* _Stated goal_: Convert all the items to a Markdown table with two columns, Row and Item line, giving each non-blank line its own numbered row. Leave the pictures out.
══ Working data ══
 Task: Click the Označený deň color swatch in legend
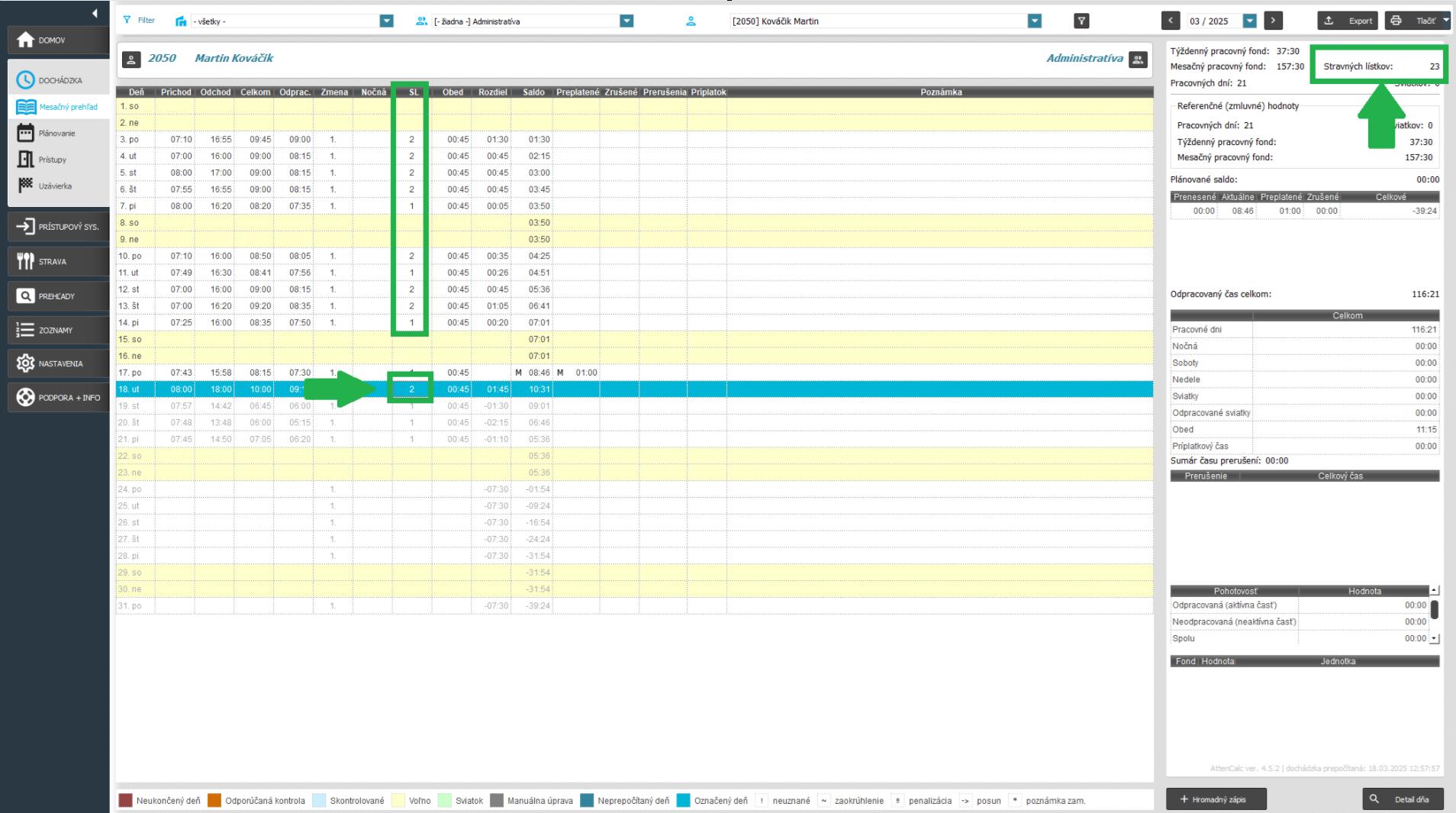683,801
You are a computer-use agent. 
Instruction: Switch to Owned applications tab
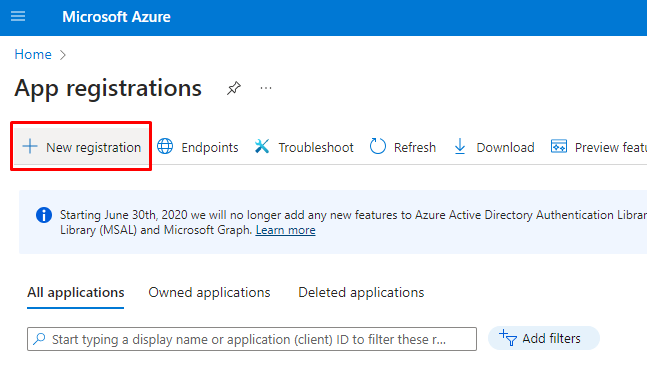point(209,293)
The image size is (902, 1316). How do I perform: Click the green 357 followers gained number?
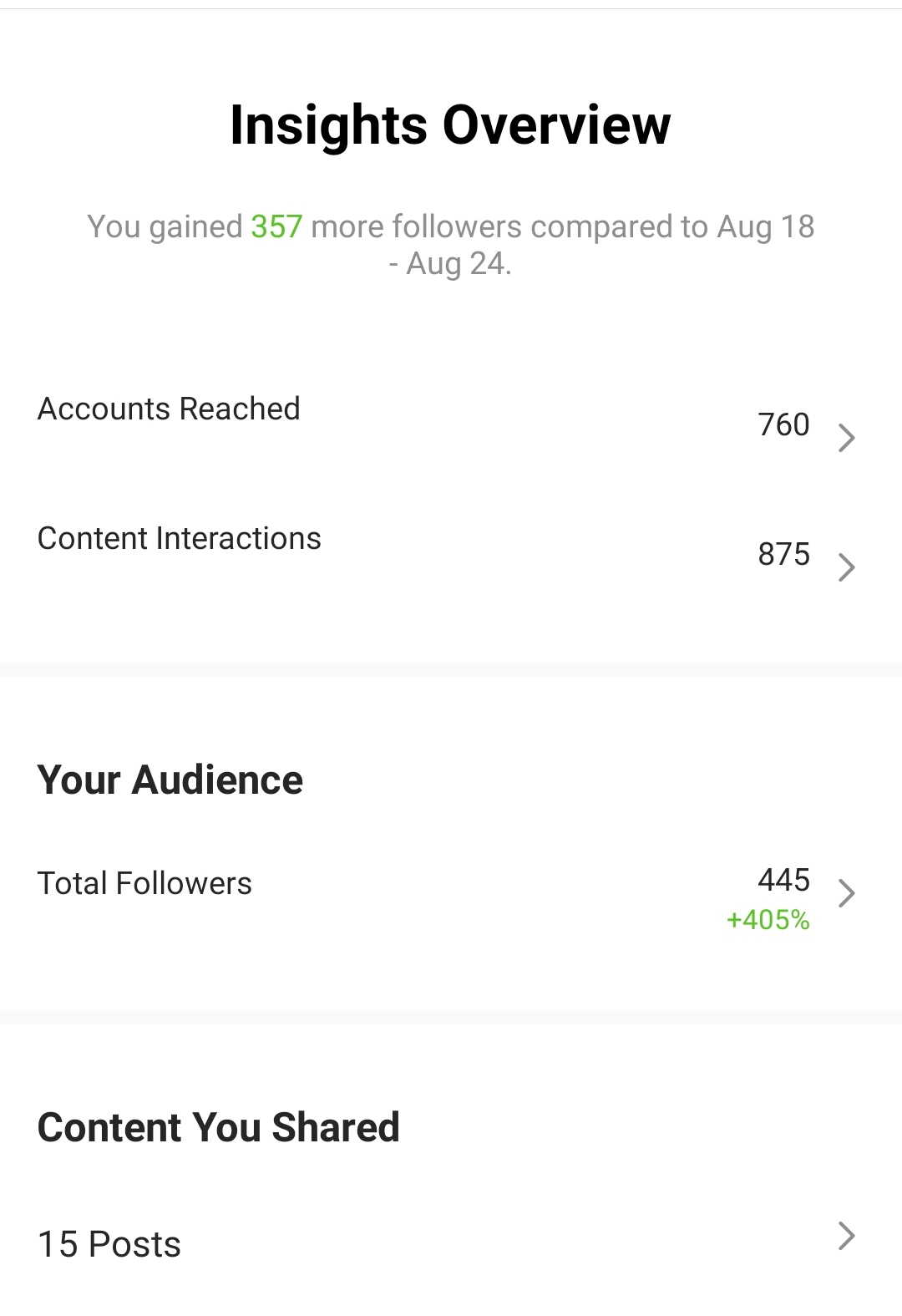pos(276,226)
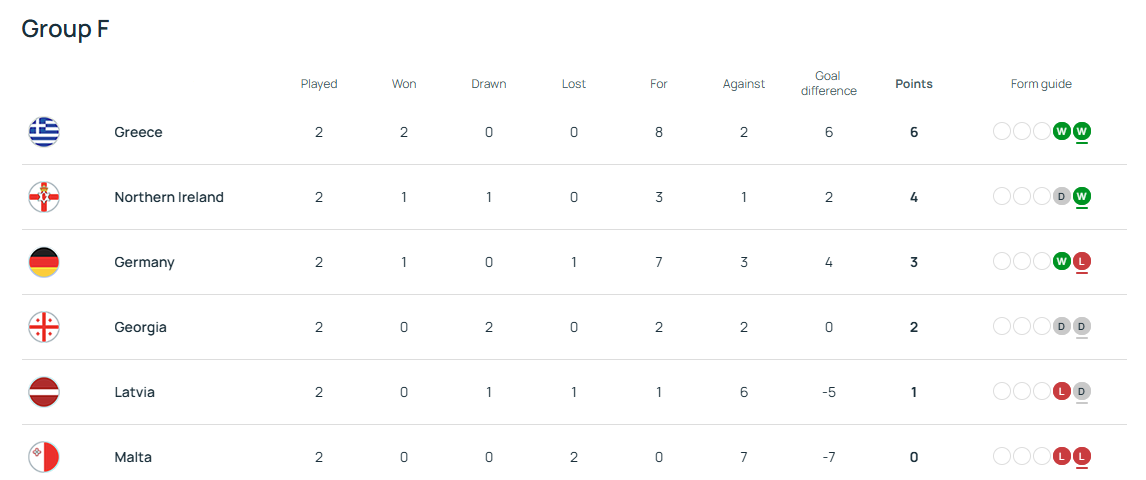Image resolution: width=1146 pixels, height=480 pixels.
Task: Click Malta's most recent loss badge
Action: pyautogui.click(x=1082, y=457)
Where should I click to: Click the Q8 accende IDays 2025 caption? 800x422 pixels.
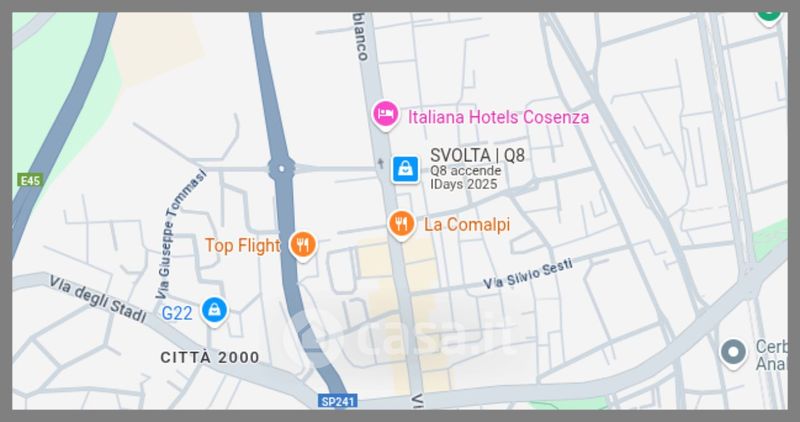(465, 178)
═══
* _Result of the exercise_:
| Row | Item line |
|---|---|
| 1 |  Task: Click the Označený deň color swatch in legend |
| 2 | 683,801 |
| 3 | You are a computer-use agent.  |
| 4 | Instruction: Switch to Owned applications tab |
| 5 | point(209,293) |
| 6 | The image size is (902, 1316). How do I perform: Click the green 357 followers gained number? |
| 7 | pos(276,226) |
| 8 | Image resolution: width=1146 pixels, height=480 pixels. |
| 9 | Task: Click Malta's most recent loss badge |
| 10 | Action: pyautogui.click(x=1082, y=457) |
| 11 | Where should I click to: Click the Q8 accende IDays 2025 caption? 800x422 pixels. |
| 12 | (465, 178) |